Okay, fasten your seatbelts it’s time for some straight talking. I need to talk about what not to do when travelling, and it’s far more serious than wearing socks with sandals.

Animal tourism rorts. They are everywhere, and they need to be stopped. This is not a post to make you feel guilty, as even I have been a party to it in the past. It is merely a post to educate so that people stop participating, animals stop being exploited and hopefully one day in the future these animal attractions will no longer exist.

World Animal Protection recently commissioned Oxford University to do some research into these wildlife activities, and the results may surprise and sadden you. Some quick statistics:

  • The report uncovered global suffering endured by up to 550 000 animals that are part of irresponsible tourist attractions. That’s more than half a million animals living in misery.

  • Welfare abuses are happening in three out of every four attractions. And that is just those that were part of the study.

  • Some of the worst venues included elephant, bear and tiger parks.

  • Included in the top ten cruellest animal attractions are riding elephants; selfies with tigers; walking with lions; bear parks; dancing and ‘pet’ monkeys; holding sea turtles; kissing cobras; touring civet coffee plantations

  • Quite shockingly, 80% of these tourist attractions received positive reviews on Tripadvisor.

Wow. 80%. Even though some of these reviews did state that ‘it made them sad’ or ‘I felt uncomfortable seeing them chained up’ they still gave them 4 or 5 stars. And who doesn’t check Tripadvisor before they go somewhere? I know I do. It’s not that tourists don’t care about animal welfare; they are just unaware of the abuse and neglect behind the scenes. That is why education is so important.

Here are some more numbers for you:

  • There are 16 000 elephants in captivity worldwide. This is a quarter of the total number on the planet.

  • 75% of these elephants have been taken from the wild to be used in tourist attractions

  • There are approximately 3 200 tigers in the wild. However, in the United States alone there are 5 000 tigers in captivity.

  • In South Africa there are approximately 4 000 lions in the wild or natural reserves. Sadly there are more than double this number bred and kept in captivity.

Confession time now. Many years ago I rode an elephant in Bali, and I had no hesitation in putting my kids up there as well so I could get some great photos. Six months ago I was given the opportunity to do so again at a ‘sanctuary’ in Thailand. Being a lot older now and a little bit wiser, I declined and instead visited an elephant sanctuary in every sense of the word. One where you are not allowed to ride the elephants, but you have a chance to watch them interact in a natural environment and roam freely, whilst learning their stories and about the hardships they once endured.

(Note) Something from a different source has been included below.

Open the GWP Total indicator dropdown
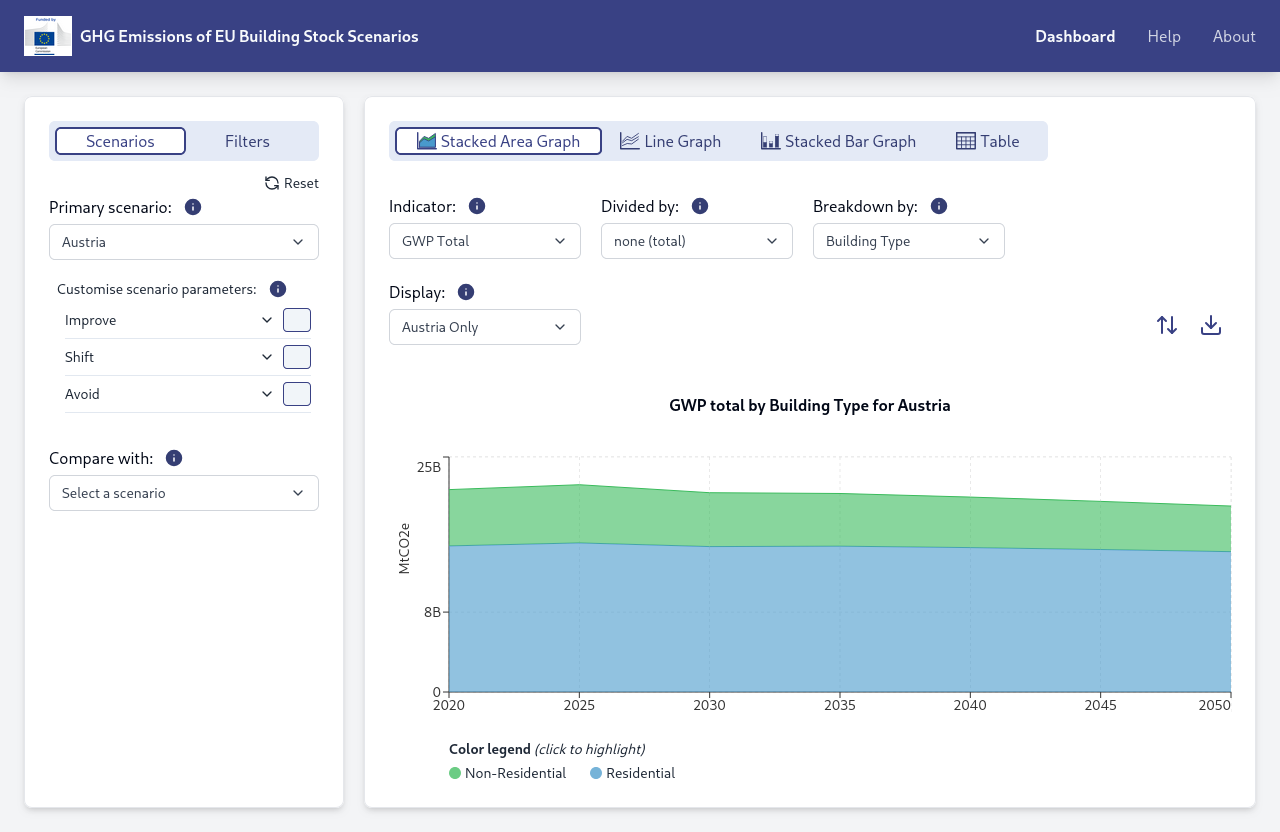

Did you know that baby elephants are taken from their mothers and put through a process known as ‘the crush’, so that when they are older tourists will be able to ride them? The crush usually involves being tied up in ropes or chains in a small cage, and being beaten repeatedly. Pain is often inflicted with metal bull hooks to establish human dominance. It breaks the spirit of the baby elephant so they accept people riding them and direct contact with tourists. They receive little veterinary care, and the bull hooks remain a constant part of their lives.

The background behind the tiger selfie phenomenon is not much better. Tiger cubs are torn from their mothers and beaten into submission at a very young age. This is the only way an adult tiger will remain passive in a crowd of tourists. That and being drugged. When not on show they are usually kept chained and in small concrete enclosures. Thailand is the hub of cruel tiger tourism, although it is becoming more common in other places.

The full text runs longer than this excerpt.